Hay, sin embargo, distintas formas de afrontar el ruido. En el caso de Verdi encontramos un significativo ejemplo de equilibrio, convivencia y respeto; cada cosa en su momento y lugar. Pero no siempre ocurre así. Séneca, el filósofo romano (siglo IV a.C.), sufrió en sus propias carnes las consecuencias del ruido e incluso le dedicó una de sus cartas a Lucilio. En la colonia griega de Síbaris, tierra de los sibaritas, los oficios estridentes y la crianza de gallos se consideraban molestos. Estas desmesuras, denominadas hybris, alteraban la armonía de la polis y eran castigadas y penalizadas por los dioses, tal y como le ocurrió a Prometeo, al traer el fuego a los hombres y transgredir los límites impuestos por estas deidades. Séneca, sin embargo, residía en Nápoles, una ciudad altamente bulliciosa y completamente alejada de los principios de Síbaris. La casa del filósofo se situaba sobre unas termas, cuyos bañistas, lejos de relajarse tomando las aguas, discutían de política y asuntos mundanos a grito pelado y hasta se tiraban en bomba.

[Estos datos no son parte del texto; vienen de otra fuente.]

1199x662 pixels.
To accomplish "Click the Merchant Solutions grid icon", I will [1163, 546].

Séneca describe con fina ironía el vasto inventario de ruidos que subían de las termas y decide afrontar el estrépito a la manera de los estoicos, que hacían ejercicios espirituales para ponerse a prueba, fortalecer la tolerancia y no dejarse gobernar por las bajas pasiones. Séneca, en definitiva, se impuso el reto de avanzar en sus disquisiciones filosóficas en medio de todo aquel alborozo y chapoteo. Pero, al final, el estruendo pudo más que su capacidad de sacrificio y acabó sucumbiendo a la tentación de ponerse tapones en los oídos.

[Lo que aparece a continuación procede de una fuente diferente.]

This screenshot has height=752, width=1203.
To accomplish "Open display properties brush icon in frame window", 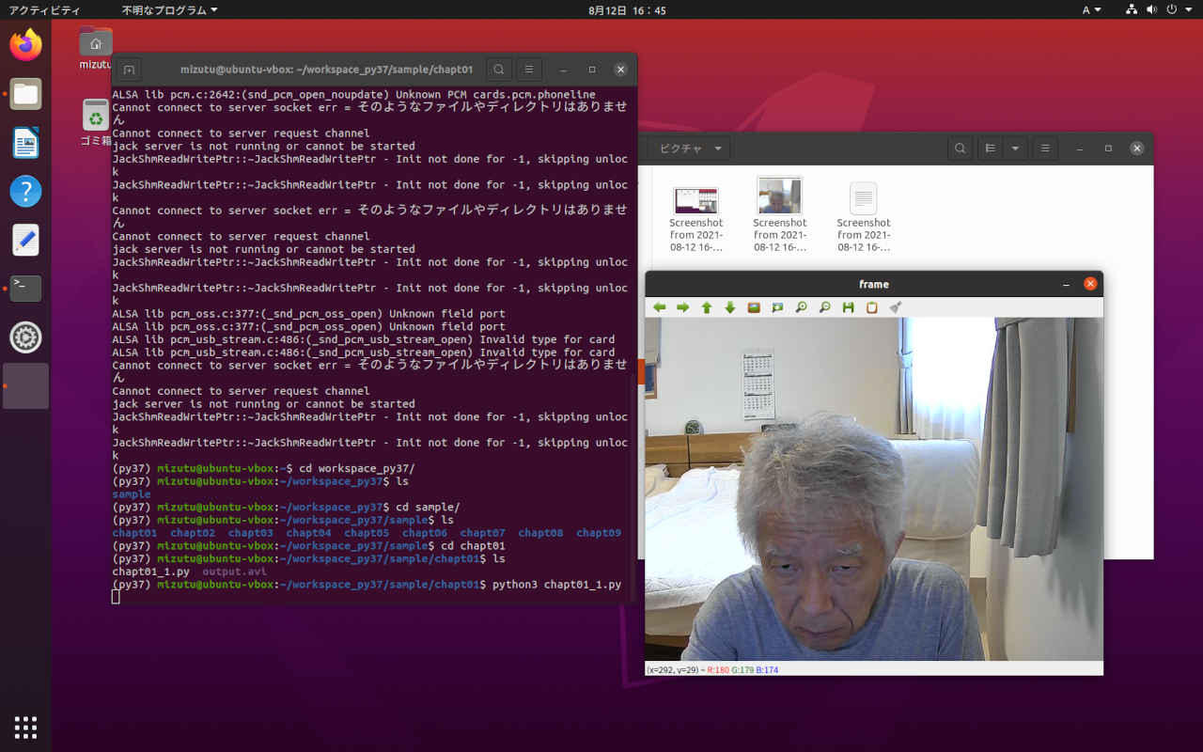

Al igual que Séneca, a los ibicencos no nos ha quedado más remedio que ser estoicos. La música ha sido un elemento esencial en el desarrollo turístico y un valor que ha atraído a miles de personas a la isla durante varias generaciones. Los aires de libertad llegaron a la isla en plena dictadura con los hippies y la música revolucionaria que traían consigo. Aún recuerdo cuando los discos de música extranjera estaban prohibidos y en las salas de fiestas hacíamos peripecias y hasta contrabando para conseguir las canciones que triunfaban en Europa y América: The Beatles, Janis Joplin, David Bowie, Led Zeppelin... Aquellas primeras salas de fiestas evolucionaron a discotecas en forma de jardines descubiertos y, cuando el ruido comenzó a ser excesivo, se cubrieron. Fue una transición fundamental en la historia musical de la isla, que culminó con la irrupción de la música electrónica y la creación de una industria global que situó a Ibiza en el epicentro del mundo. Aunque de vez en cuando hubiera que ajustar algún problema de convivencia, existía un equilibrio notable entre el dónde y el cuándo se producía música.

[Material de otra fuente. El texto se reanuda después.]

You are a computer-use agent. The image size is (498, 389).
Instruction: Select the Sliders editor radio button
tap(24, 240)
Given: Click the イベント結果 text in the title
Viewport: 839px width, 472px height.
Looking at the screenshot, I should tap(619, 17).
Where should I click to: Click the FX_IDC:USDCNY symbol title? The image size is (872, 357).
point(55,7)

Somos muchos, sin embargo, los que lamentamos que en estos últimos años el ruido se haya expandido sin control, especialmente por la costa pero también en el interior, adueñándose de paisajes antes apacibles. Esta desmesura la comenzaron nuevos locales de ocio diurno, operando en la ilegalidad o como mínimo en la alegalidad, y se ha expandido también a través de villas que se transforman en discotecas y barcos que convocan fiestas multitudinarias. En mu-chas playas escuchar el ruido del mar se ha vuelto una odisea. La presión sobre el territorio es tal que la música ha acabado creando rechazo y convirtiéndose en un elemento de confrontación. Eso, para quienes amamos a la música casi por encima de todas las cosas, representa una catástrofe.

En este presente tan inquietante, en el que Ibiza vuelve a la casilla de salida mientras la pandemia siembre el futuro de incertidumbre, me viene a la memoria el ' Non, je ne regrette rien' de Edit Piaf que, hablando con ella misma, cantaba así: «No me arrepiento de nada, ni del bien que me han hecho, ni del mal; todo me da igual. Barrer los errores, barrerlos para siempre y todos empezamos desde cero».

Tal vez Ibiza también merezca olvidar el pasado por un instante y empezar de cero. Recuperar sus valores, su paisaje y su convivencia. Suscribo aquellas palabras de Nietzsche, que una vez escribió que «la vida sin música es sencillamente un error, una fatiga, un exilio». La música es demasiado valiosa para ser sometida a este proceso de decadencia, a esta progresiva transformación en ruido, a ser utilizada como un arma arrojadiza que somete a los ibicencos y les condena a un estoicismo involuntario que ni han pedido ni merecen.